### Data extract ###

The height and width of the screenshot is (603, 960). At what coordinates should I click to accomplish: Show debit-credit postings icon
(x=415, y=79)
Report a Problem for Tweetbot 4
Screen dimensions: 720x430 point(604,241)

###
### Data extract ###

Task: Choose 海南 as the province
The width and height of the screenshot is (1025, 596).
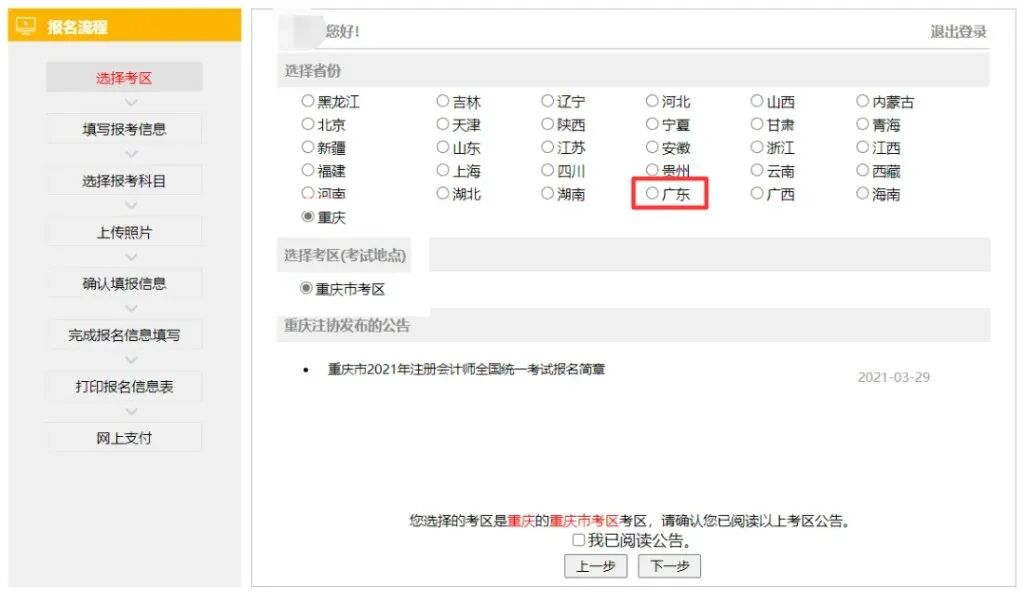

###

Output the lines above between the one holding "Task: Choose 海南 as the province" and the one holding "The width and", inclusive, with nothing before or after them.

* [Answer area]
Task: Choose 海南 as the province
The width and height of the screenshot is (1025, 596).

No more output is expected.